■ Material provided:
━━━━━━

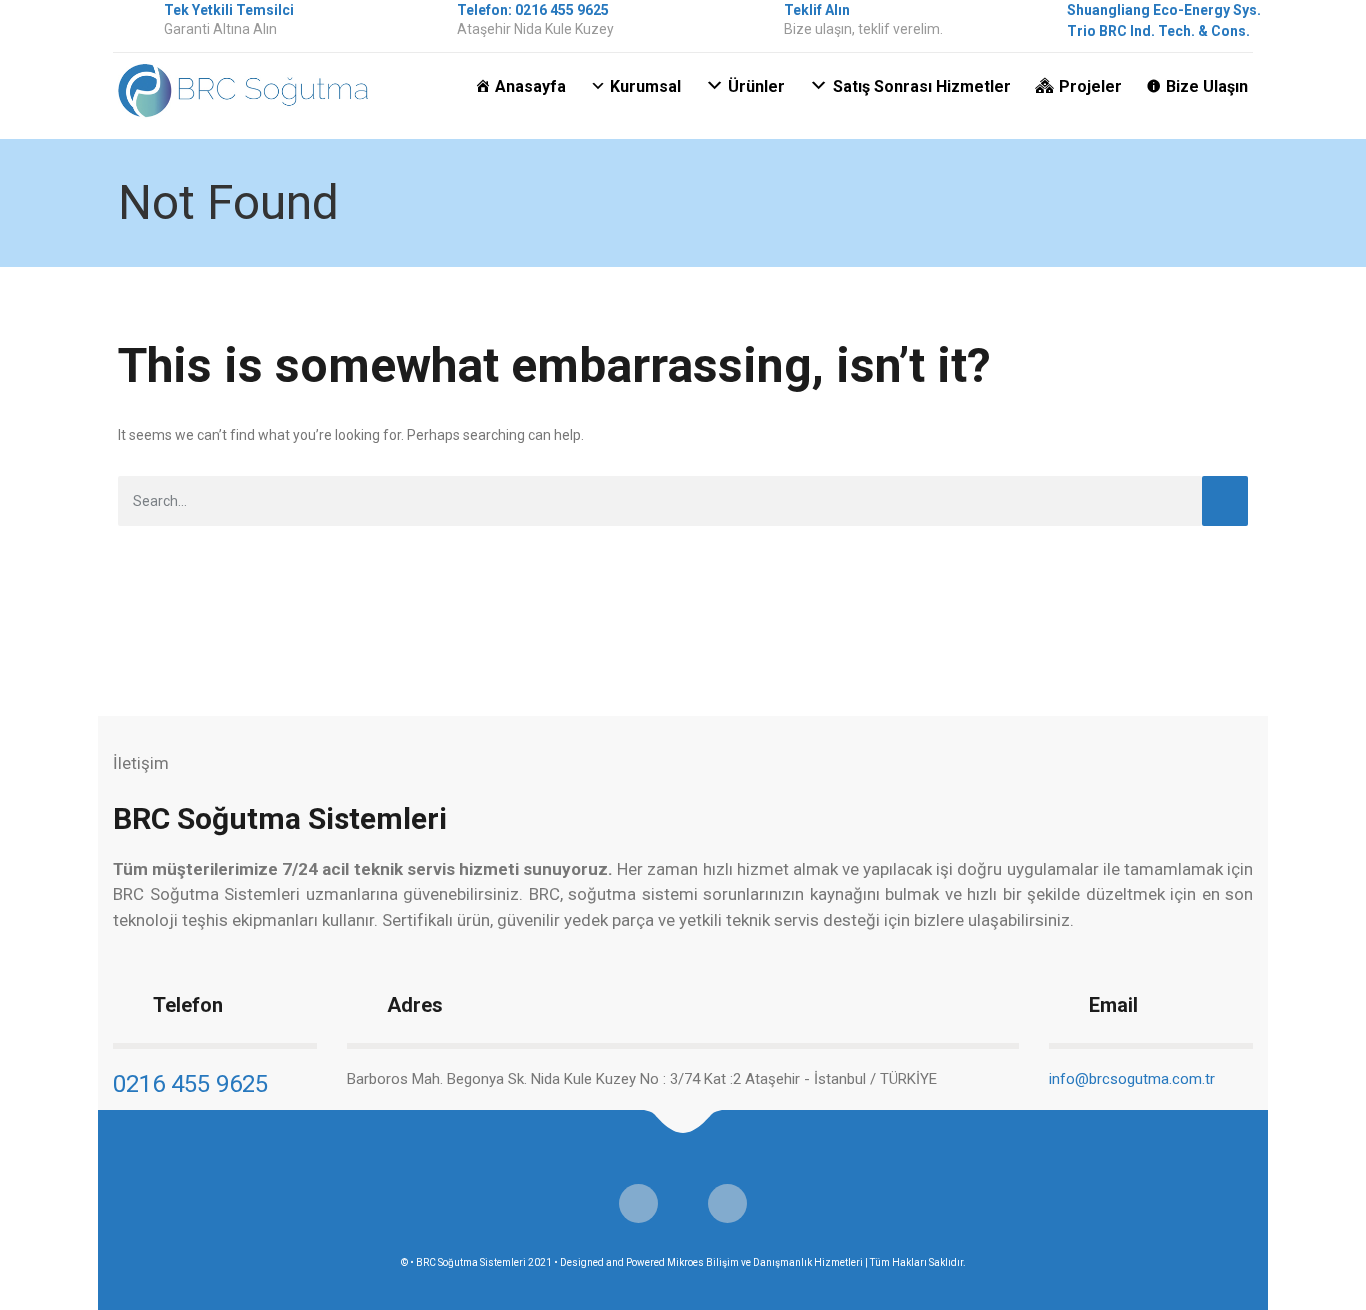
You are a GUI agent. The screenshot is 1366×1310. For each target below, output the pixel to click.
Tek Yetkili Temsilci (229, 10)
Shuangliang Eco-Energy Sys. (1164, 10)
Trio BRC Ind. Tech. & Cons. (1158, 31)
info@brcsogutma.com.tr (1132, 1079)
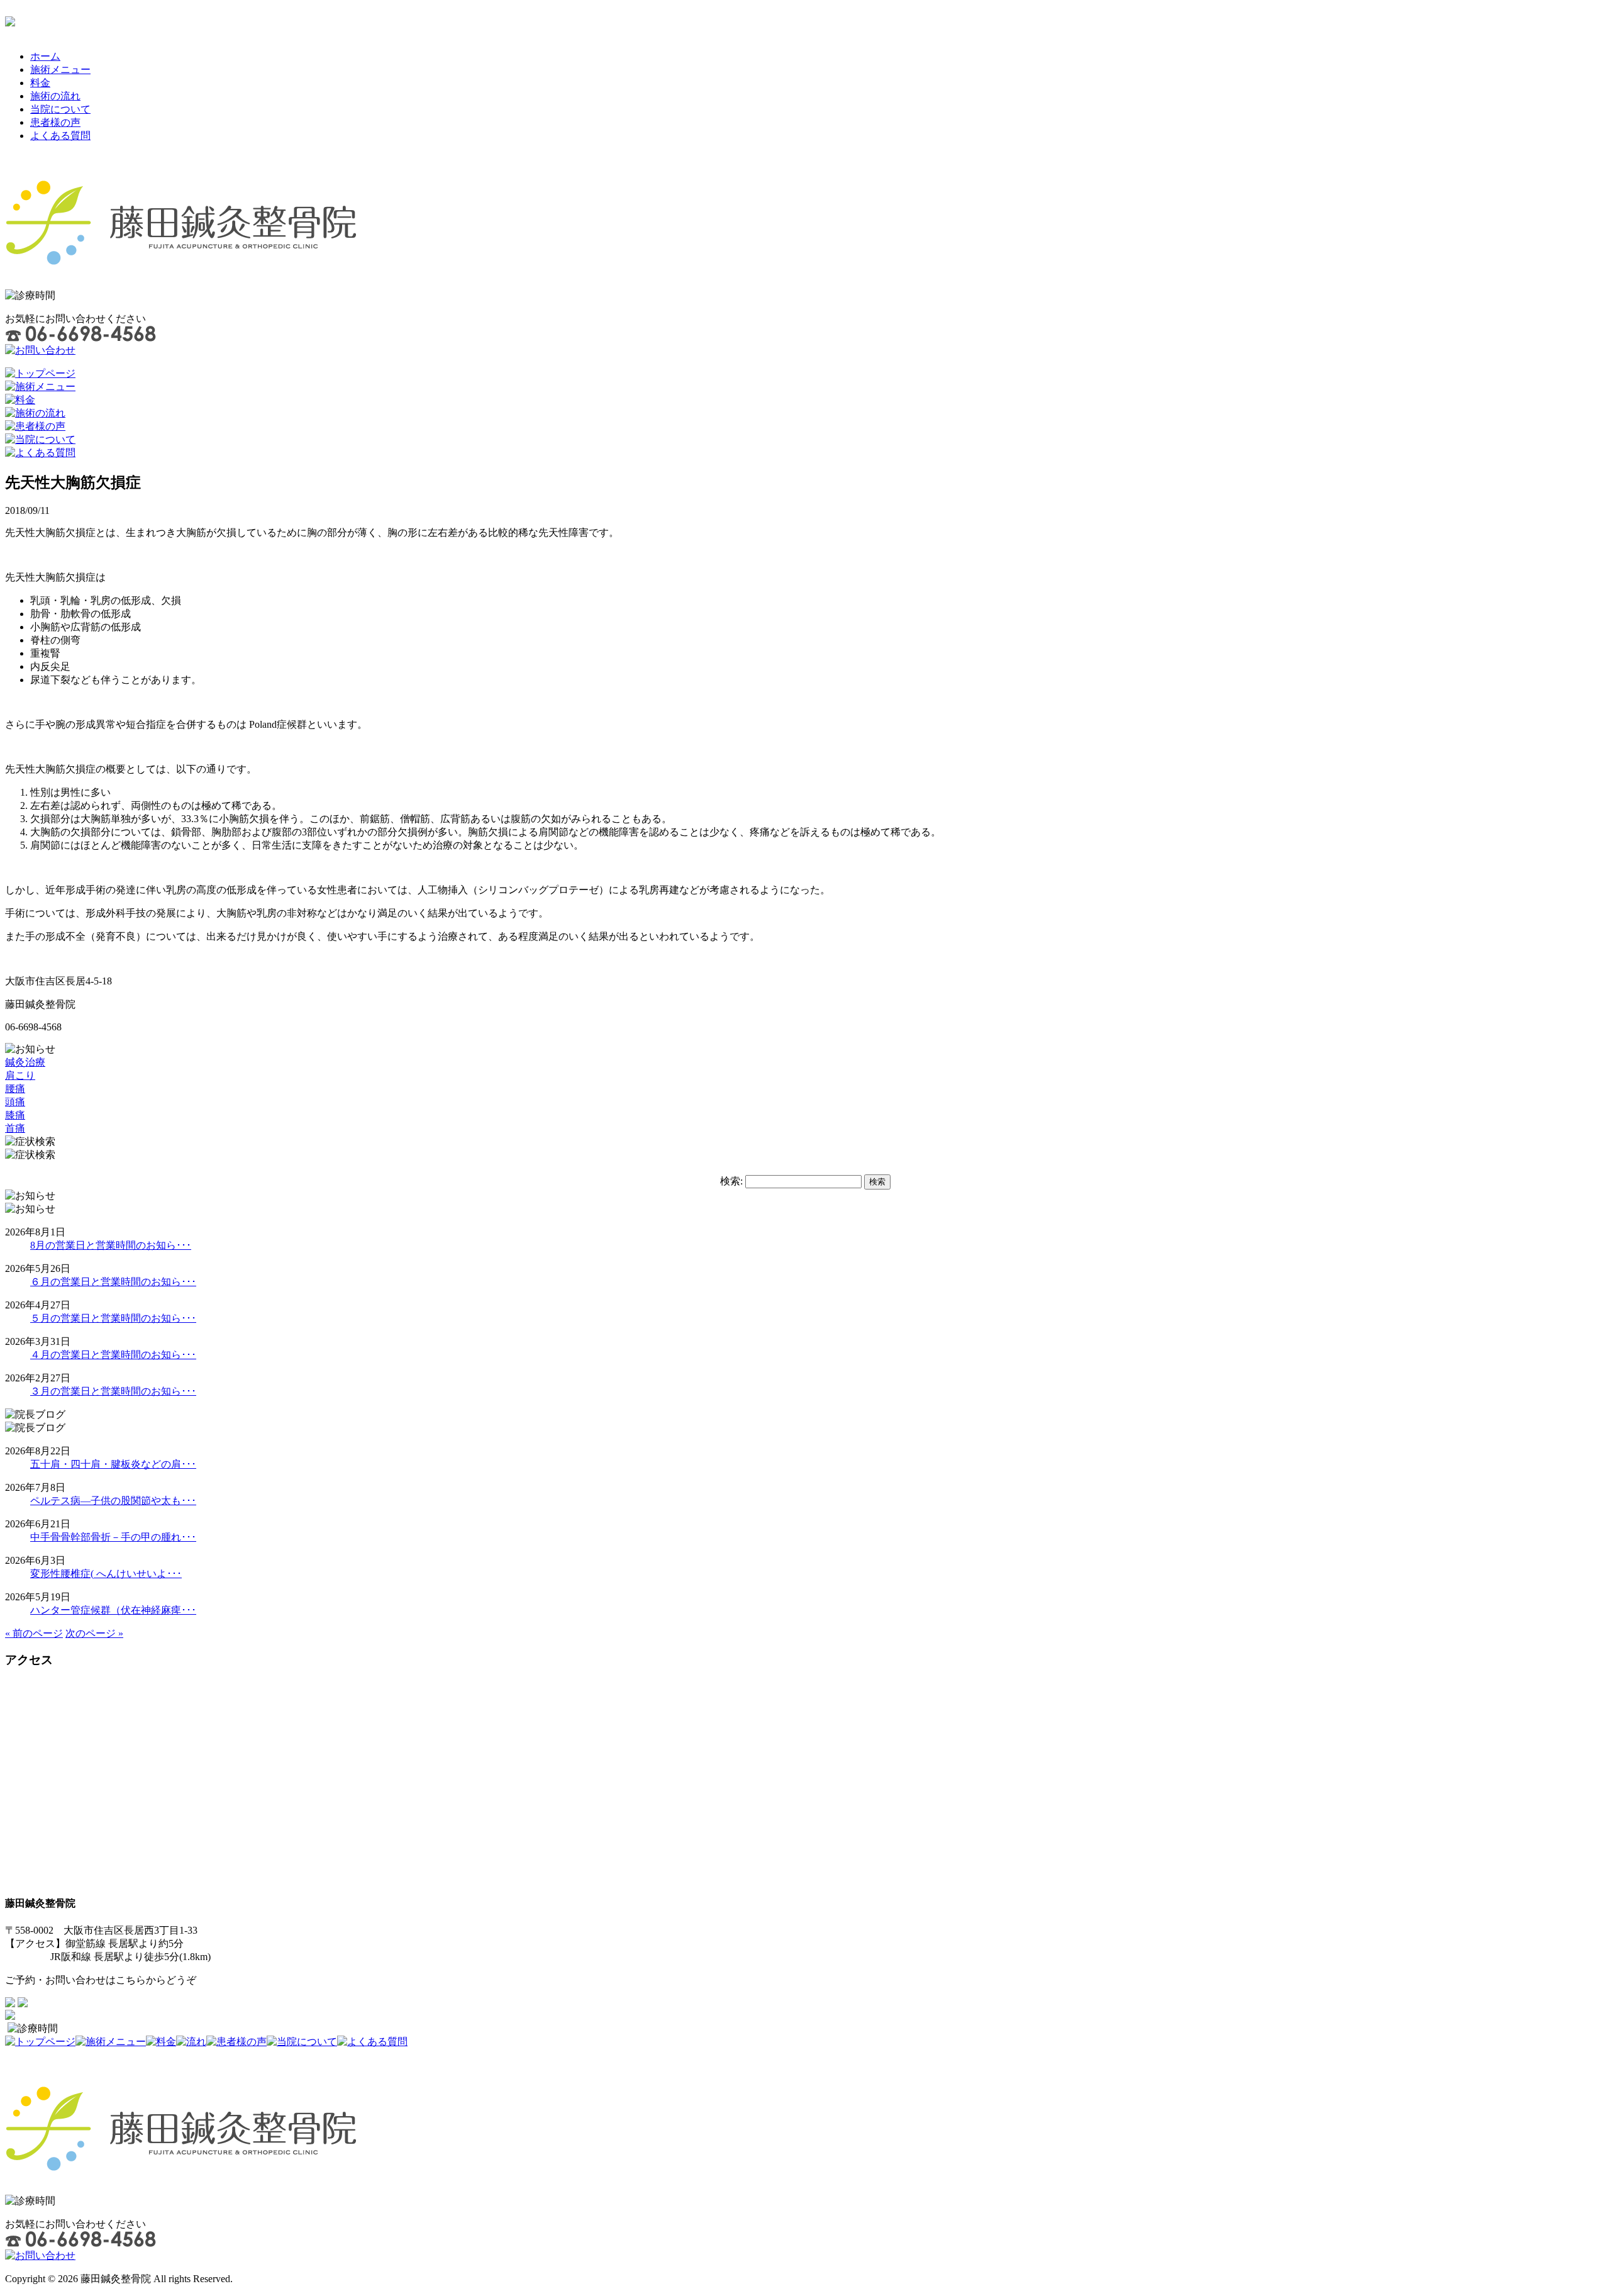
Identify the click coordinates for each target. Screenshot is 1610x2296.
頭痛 (15, 1101)
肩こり (20, 1075)
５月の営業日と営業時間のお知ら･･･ (113, 1318)
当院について (60, 109)
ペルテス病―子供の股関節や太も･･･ (113, 1500)
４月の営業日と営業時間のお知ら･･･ (113, 1354)
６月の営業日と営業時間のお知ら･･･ (113, 1281)
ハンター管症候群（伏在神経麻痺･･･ (113, 1610)
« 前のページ (34, 1633)
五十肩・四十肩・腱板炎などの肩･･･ (113, 1464)
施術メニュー (60, 69)
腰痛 (15, 1088)
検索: (731, 1181)
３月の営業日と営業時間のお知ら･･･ (113, 1391)
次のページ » (94, 1633)
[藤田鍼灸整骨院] (181, 268)
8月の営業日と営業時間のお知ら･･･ (110, 1245)
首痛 (15, 1128)
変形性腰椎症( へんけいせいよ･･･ (106, 1573)
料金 (40, 82)
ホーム (45, 56)
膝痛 (15, 1115)
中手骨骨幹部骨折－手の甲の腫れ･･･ (113, 1537)
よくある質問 (60, 135)
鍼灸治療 (25, 1062)
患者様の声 (55, 122)
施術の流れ (55, 96)
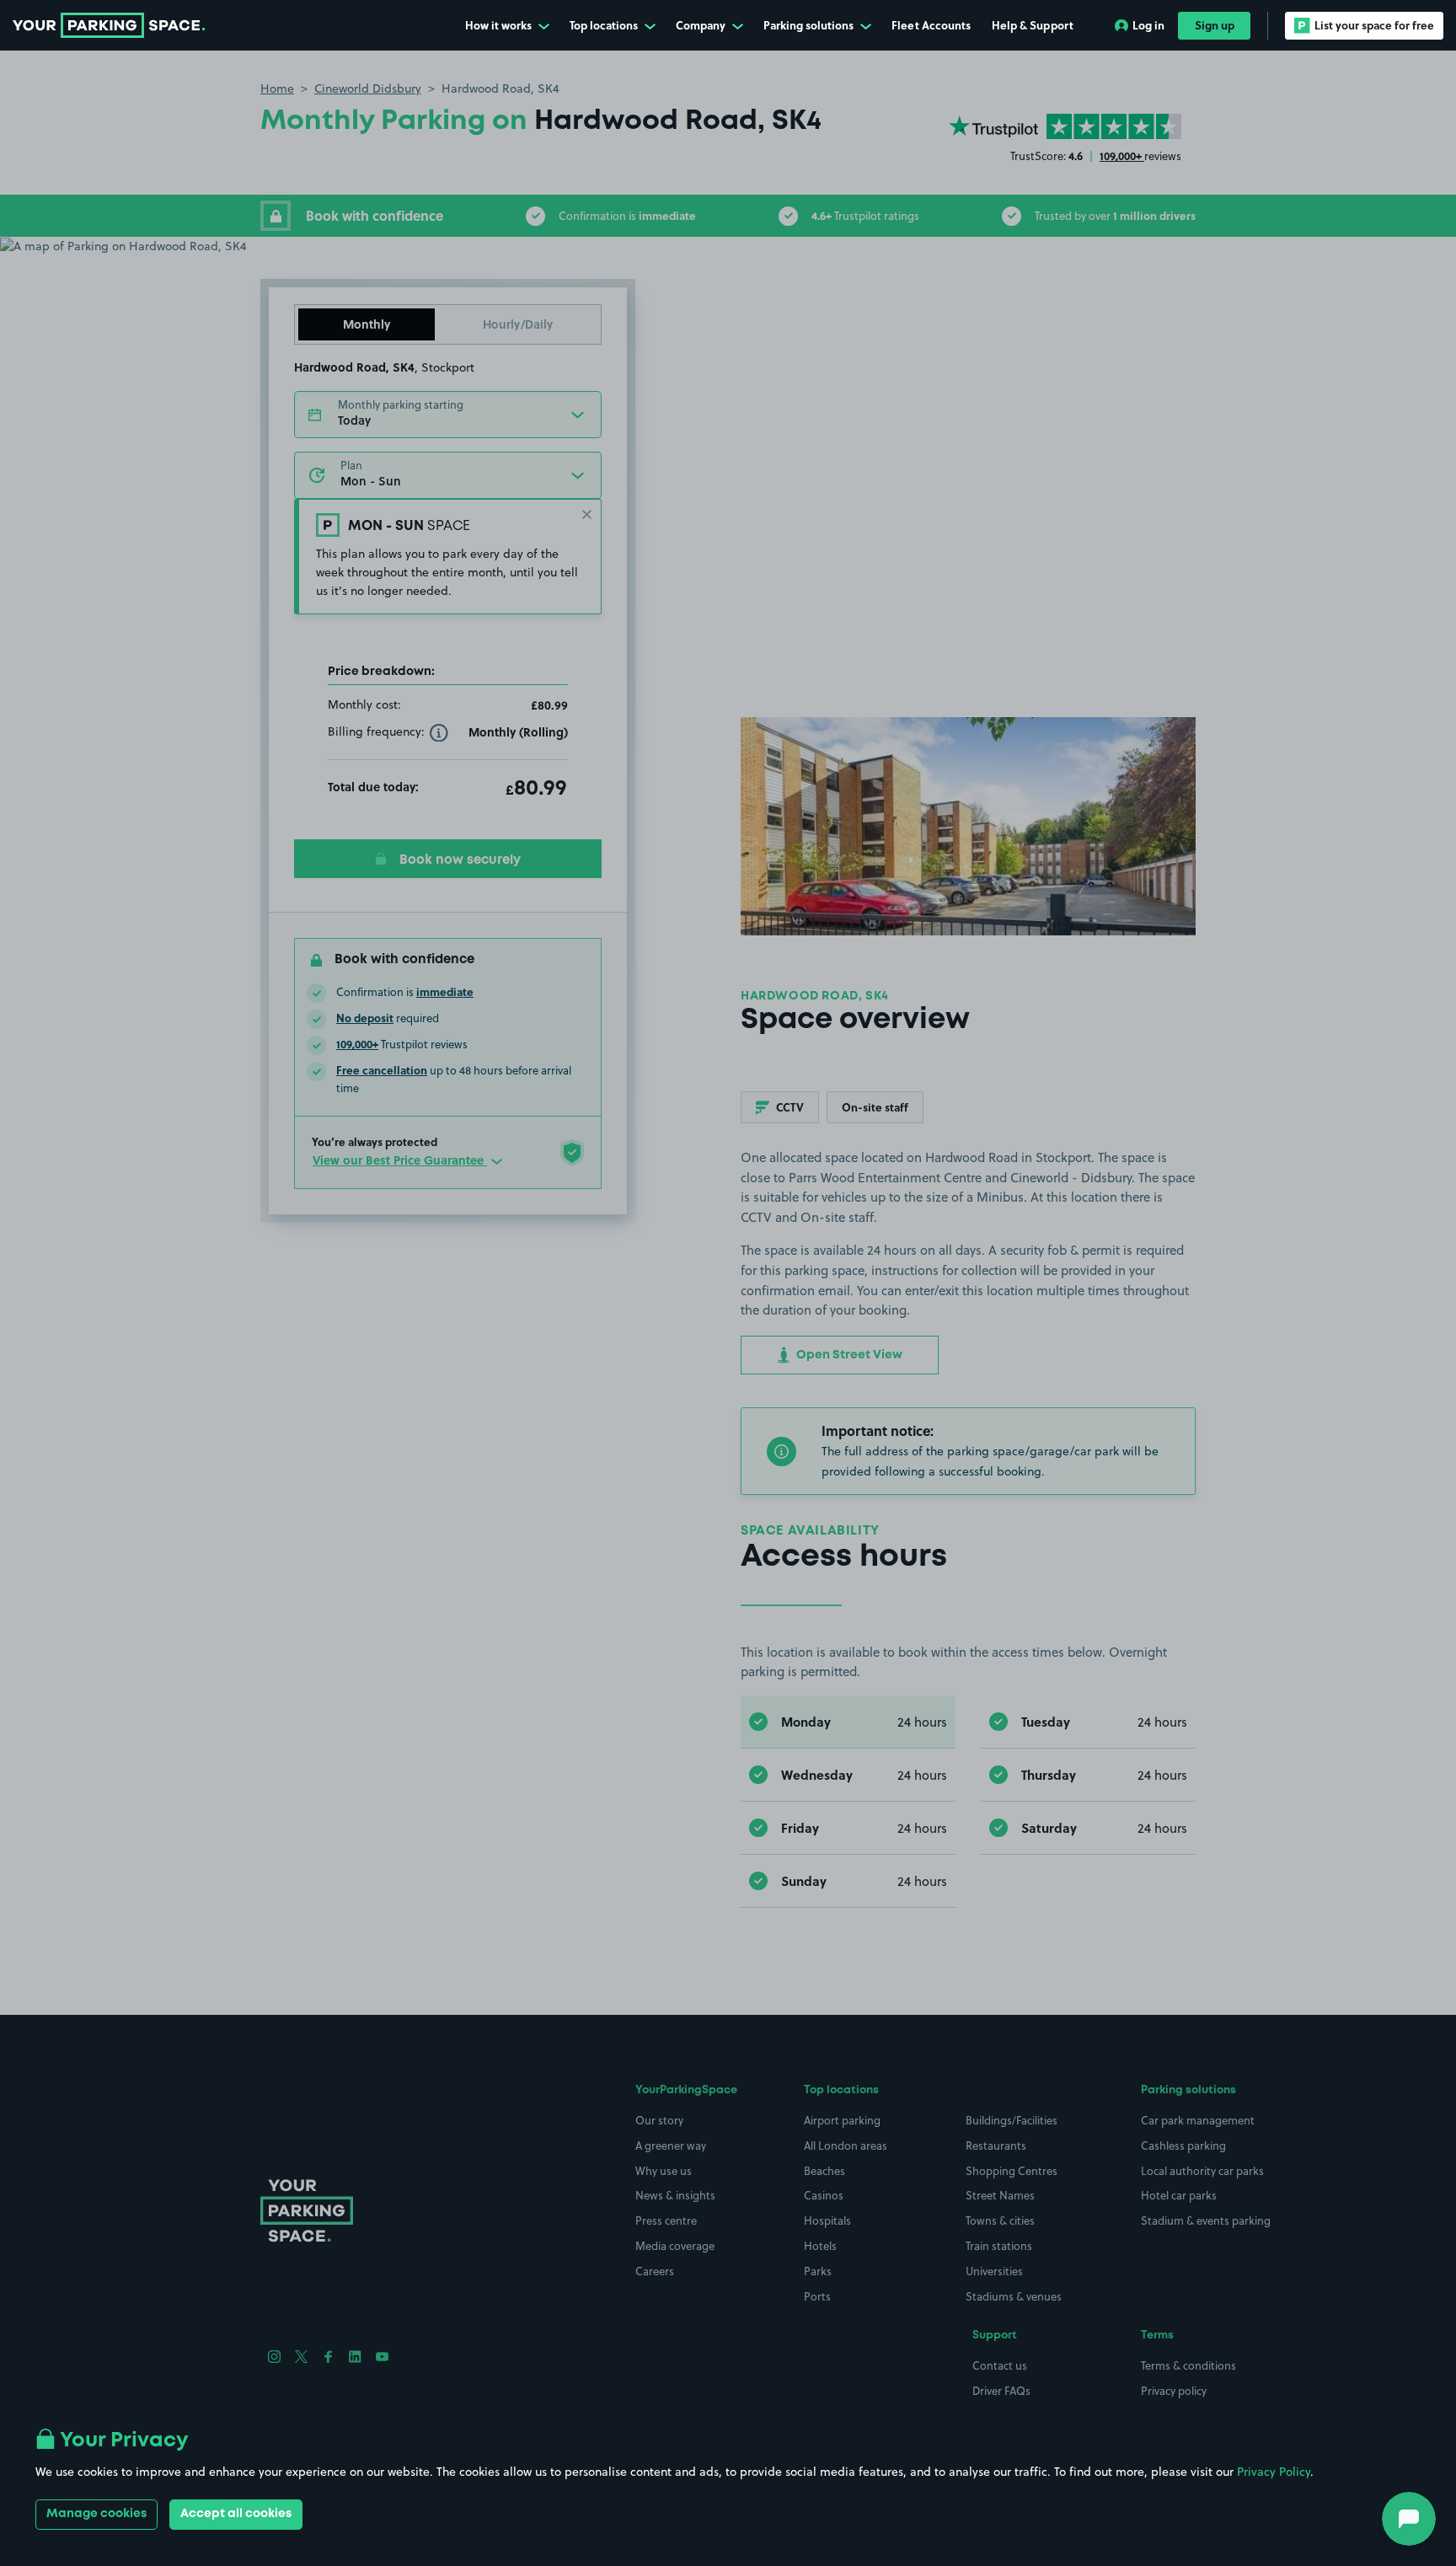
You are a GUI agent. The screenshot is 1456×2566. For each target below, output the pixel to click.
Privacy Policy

━━━━━━

■ Exercise goal: All lines from the one containing "Shuangliang Eco-Energy Sys. (1164, 10)" through the end of the entries above must be given again exactly, with every picture omitted.

■ Result of the task:
Shuangliang Eco-Energy Sys. (1164, 10)
Trio BRC Ind. Tech. & Cons. (1158, 31)
info@brcsogutma.com.tr (1132, 1079)
Identify the click coordinates for each target. Screenshot is 1610x2296.
頭痛 (15, 1101)
肩こり (20, 1075)
５月の営業日と営業時間のお知ら･･･ (113, 1318)
当院について (60, 109)
ペルテス病―子供の股関節や太も･･･ (113, 1500)
４月の営業日と営業時間のお知ら･･･ (113, 1354)
６月の営業日と営業時間のお知ら･･･ (113, 1281)
ハンター管症候群（伏在神経麻痺･･･ (113, 1610)
« 前のページ (34, 1633)
五十肩・四十肩・腱板炎などの肩･･･ (113, 1464)
施術メニュー (60, 69)
腰痛 (15, 1088)
検索: (731, 1181)
３月の営業日と営業時間のお知ら･･･ (113, 1391)
次のページ » (94, 1633)
[藤田鍼灸整骨院] (181, 268)
8月の営業日と営業時間のお知ら･･･ (110, 1245)
首痛 (15, 1128)
変形性腰椎症( へんけいせいよ･･･ (106, 1573)
料金 (40, 82)
ホーム (45, 56)
膝痛 (15, 1115)
中手骨骨幹部骨折－手の甲の腫れ･･･ (113, 1537)
よくある質問 (60, 135)
鍼灸治療 (25, 1062)
患者様の声 (55, 122)
施術の流れ (55, 96)
You are a GUI agent. The screenshot is 1456×2566. For each target below, output the pixel to click.
Privacy Policy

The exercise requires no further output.